筆者は、建築に関する業務を25年ほど行っている構造設計一級建築士です。

出典:林野庁HP(熊本地震での木造住宅の被害について(熊本地震報告))

(1)旧耐震基準の木造建築物は高い倒壊率(熊本地震報告①②)

【重要ポイント①②】
・壁の量が多いことが重要で、新耐震基準を満たせば倒壊・崩壊をある程度防げる

 昭和53年の宮城県沖地震により耐震基準が見直され、昭和56(1981)年6月に新耐震基準として木造については壁量規定が強化され、旧耐震基準より多くの壁量が必要となりました。
 能登半島は、古い建物が多くあり耐震化が進んでいないようなので、旧耐震基準の建物が多く倒壊しているのではないかと推測されます。
 なお、平成28年の熊本地震では、昭和56(1981)年6月以前の旧耐震基準で造られた建物は、新耐震基準で造られた建物に比べ、顕著に高い倒壊率でしたが、新耐震基準で造られた建物の倒壊・崩壊は少なく、新耐震基準で必要とされている壁量を満たしていれば、倒壊・崩壊が防げる可能性が高いことが確認されました。

壁量規定とは・・・
 木造建築物の構造形式は、軸組工法やツーバイフォー工法がほとんどですが、これらは、地震の揺れや暴風などにより建物にかかってくる力を、耐力壁・筋交いが抵抗し建物の倒壊・崩壊を防いでくれます。
 大きな窓を一面に設けるなど耐力壁や筋交いが少ない建物や強度の低い耐力壁が多い場合、地震などに抵抗する力が小さく、地震の揺れに耐えることができずに倒壊してしまいます。この耐力壁・筋交いの最低限必要な量を定めた規定が壁量規定です。
 この壁量規定の必要壁量の1950年の建築基準法制定以来、1959年と1981年の2度強化され新耐震基準で規定された壁量があれば、倒壊・崩壊が防げる可能性が高いということです。
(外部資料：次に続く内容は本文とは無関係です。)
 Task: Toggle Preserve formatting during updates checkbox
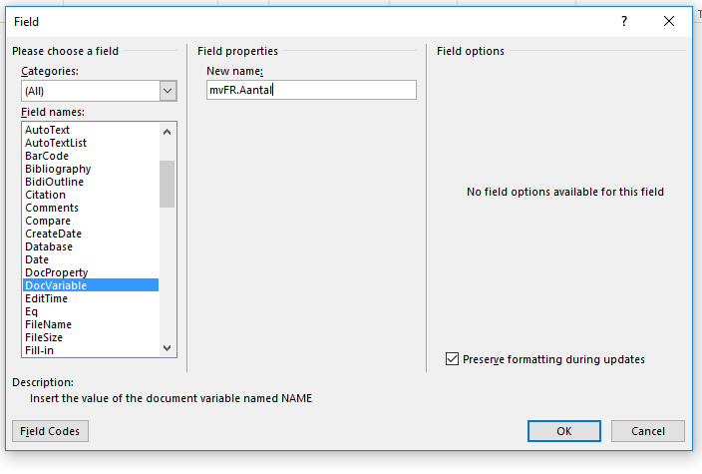(452, 359)
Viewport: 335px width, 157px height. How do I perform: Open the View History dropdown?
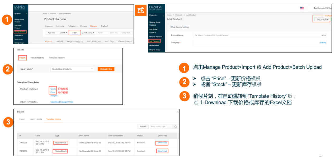[88, 33]
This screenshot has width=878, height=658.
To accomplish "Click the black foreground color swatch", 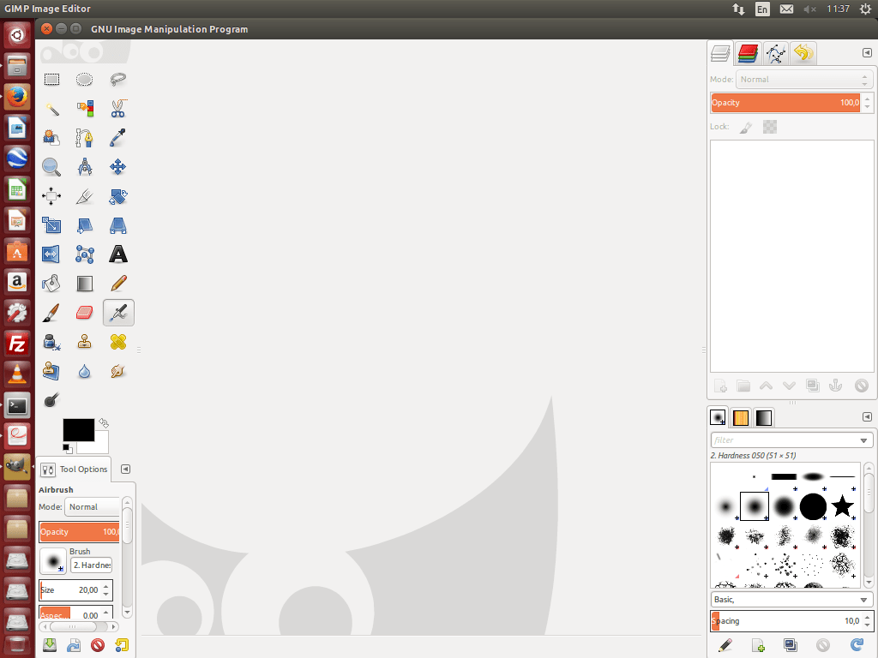I will pyautogui.click(x=77, y=430).
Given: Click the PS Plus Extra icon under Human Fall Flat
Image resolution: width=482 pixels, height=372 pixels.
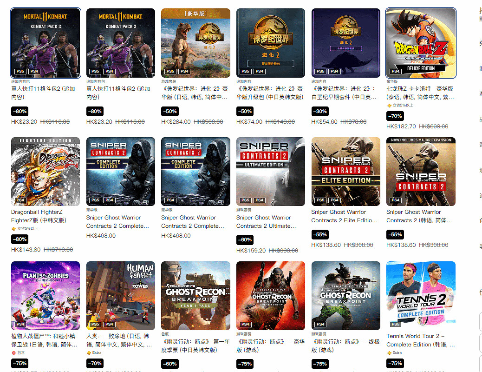Looking at the screenshot, I should [89, 352].
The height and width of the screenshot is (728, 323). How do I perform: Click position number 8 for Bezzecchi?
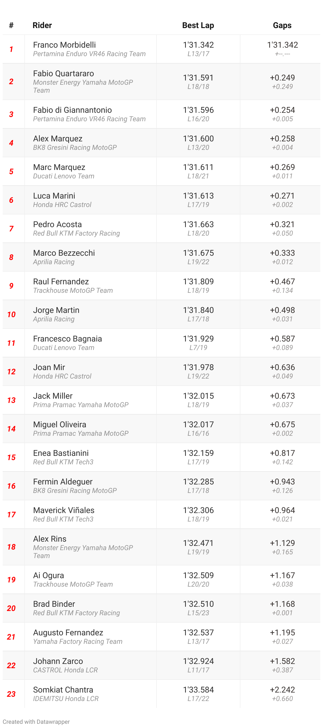[11, 257]
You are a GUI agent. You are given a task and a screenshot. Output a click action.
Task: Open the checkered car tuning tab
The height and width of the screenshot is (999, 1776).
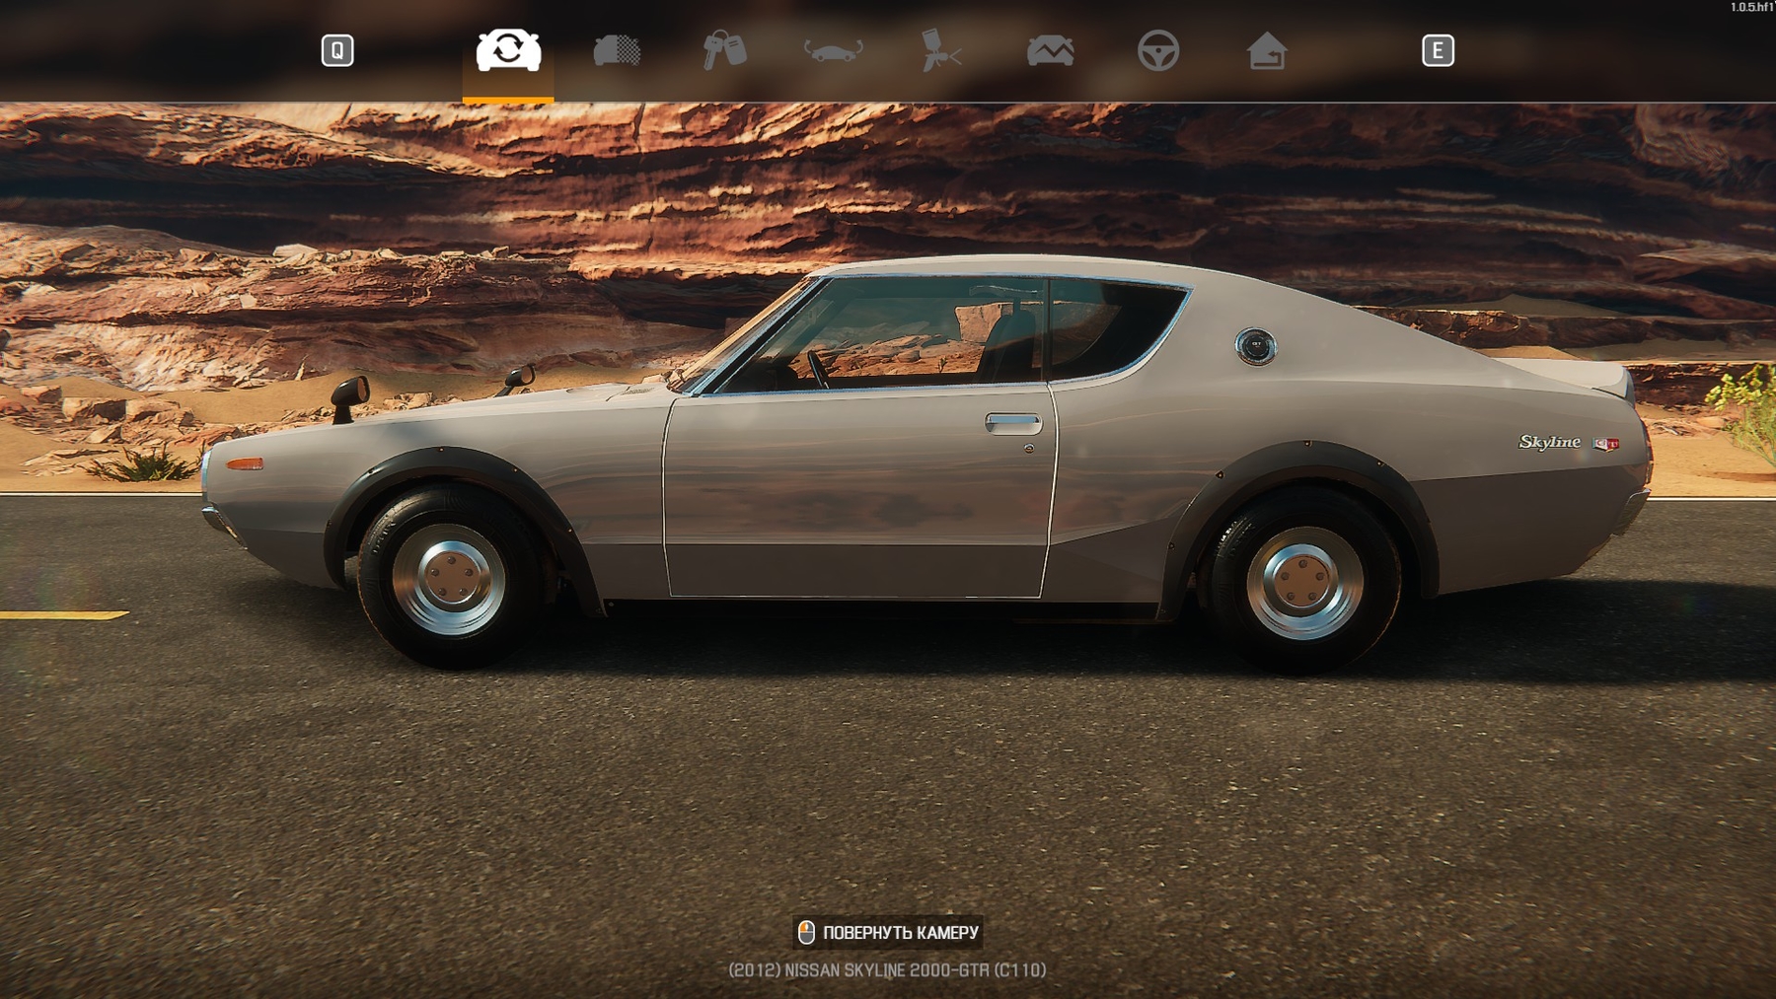617,50
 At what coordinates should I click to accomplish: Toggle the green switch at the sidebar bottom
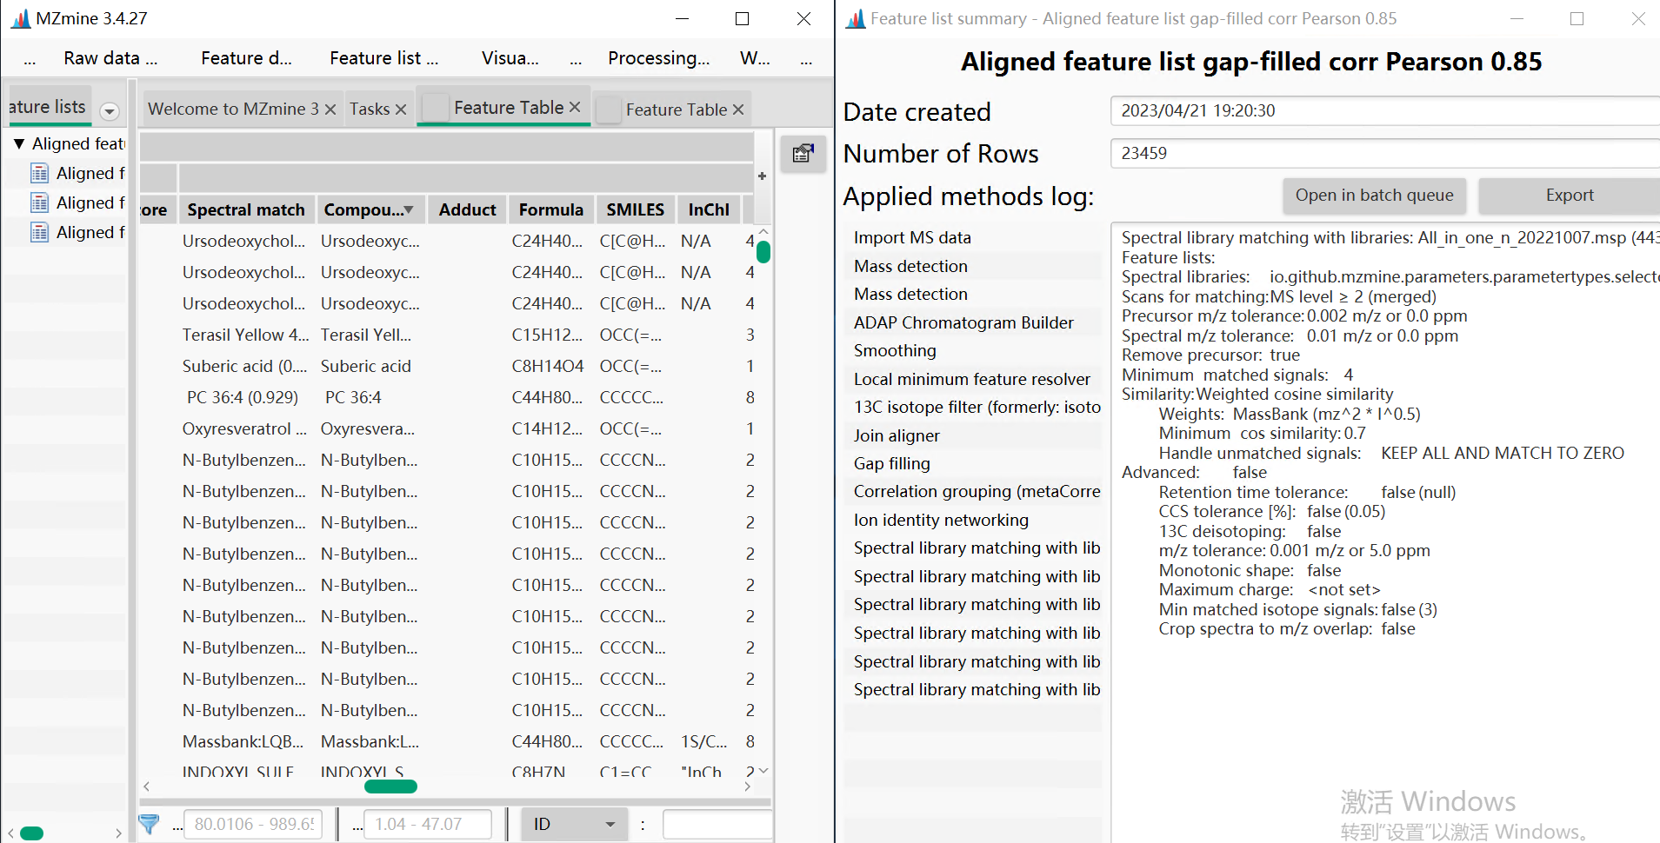click(31, 833)
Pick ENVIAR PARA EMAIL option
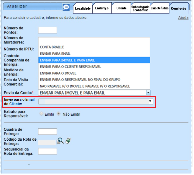This screenshot has width=194, height=175. [x=55, y=54]
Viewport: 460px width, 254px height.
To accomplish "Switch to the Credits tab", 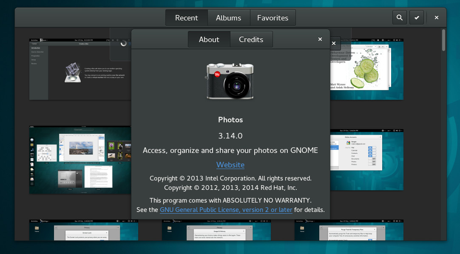I will [251, 39].
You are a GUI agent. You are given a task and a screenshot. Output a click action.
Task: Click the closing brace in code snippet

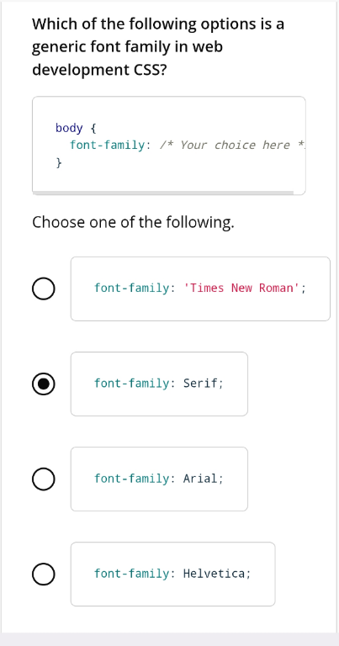pyautogui.click(x=59, y=162)
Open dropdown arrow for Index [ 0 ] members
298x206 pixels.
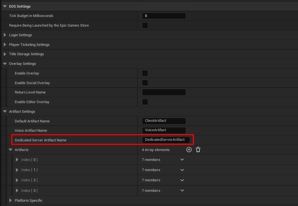(182, 160)
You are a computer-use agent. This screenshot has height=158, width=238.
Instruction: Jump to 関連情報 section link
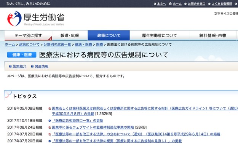tap(42, 66)
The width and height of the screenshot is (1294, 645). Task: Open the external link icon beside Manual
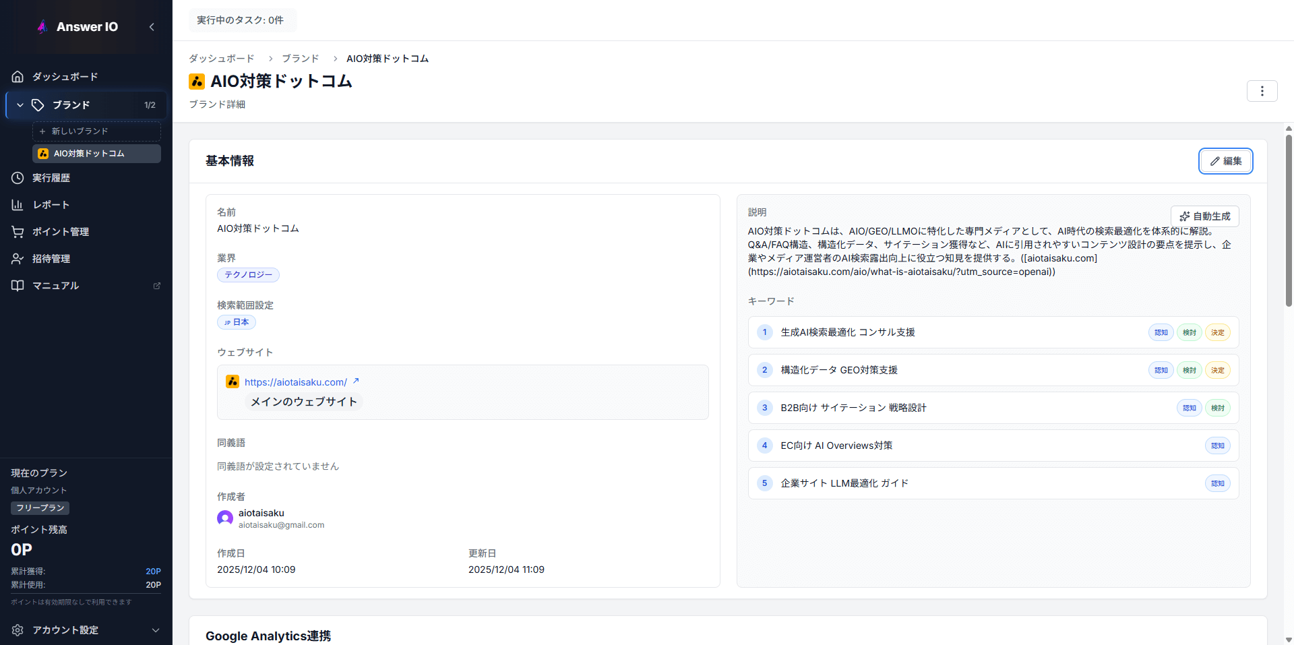coord(157,286)
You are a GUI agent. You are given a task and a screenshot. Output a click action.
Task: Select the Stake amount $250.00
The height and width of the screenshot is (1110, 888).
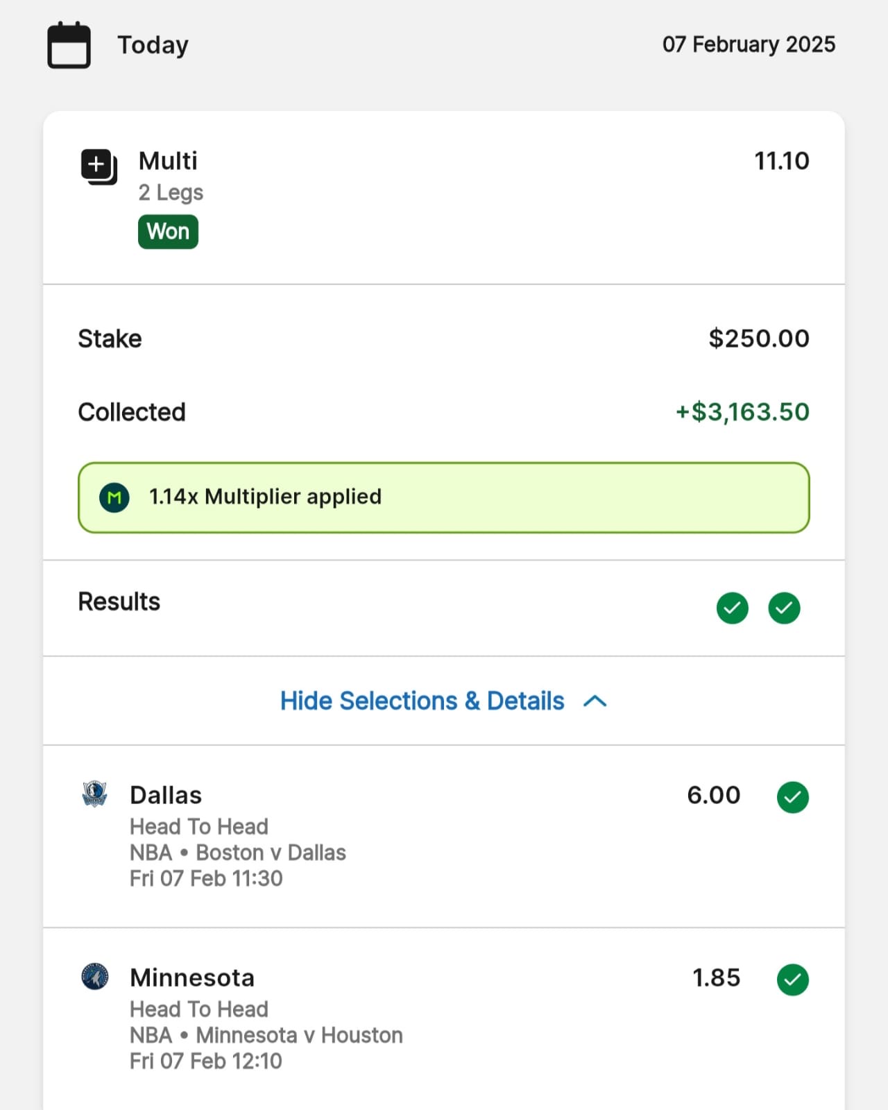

(2)2000年基準は、倒壊率は低い(熊本地震報告③)

【重要ポイント③】
・基礎に鉄筋が入った丈夫な鉄筋コンクリート造の基礎であること
・基礎、土台、柱、梁、筋交いなどが、しっかりした金物で、しっかりと緊結されていること
・耐力壁、筋交いが、バランスよく配置されていること

 平成7(1995)年に発生した阪神・淡路大震災における被害等を受けて、平成12(2000)年に「建築基準法施行令」の改正と告示の制定・改正がなされ、木造住宅の基礎の仕様や接合部の仕様、壁配置のバランスのチェック等、同震災の被害調査で指摘された箇所への対策の明確化等が行われました。
 その結果、建築基準法における現行の耐震基準では、震度6強~7に達する程度の大規模地震でも倒壊・崩壊するおそれのない建築物とすることを目安に基準が定められ、2016年に発生した熊本地震においても、2000年以降の建築物の倒壊率は低くなっています

耐震基準と震度の関係について
「この建物は震度いくつまで耐えられるのか?」などと、よく聞かれるのてますが、地震時に実際の建物にかかってくる力は、地盤の条件や、建物の固有周期、地震時の揺れ方など、さまざまな要因が絡んでくるので、単純に震度と耐震基準を比較することはできません。概ねこのくらいと言われているものてすが、
〈旧耐震基準〉
震度5程度の中規模の地震で大きな損傷を受けない
〈新耐震基準〉
・中地震では軽微なひび割れ程度の損傷
・震度6程度の大規模な地震で建物の倒壊や損傷を受けない
となります。
 新耐震基準は、倒壊・崩壊はしないが、軽微なひび割れ程度の損傷は許容されているため、無被害とは限らないということになります。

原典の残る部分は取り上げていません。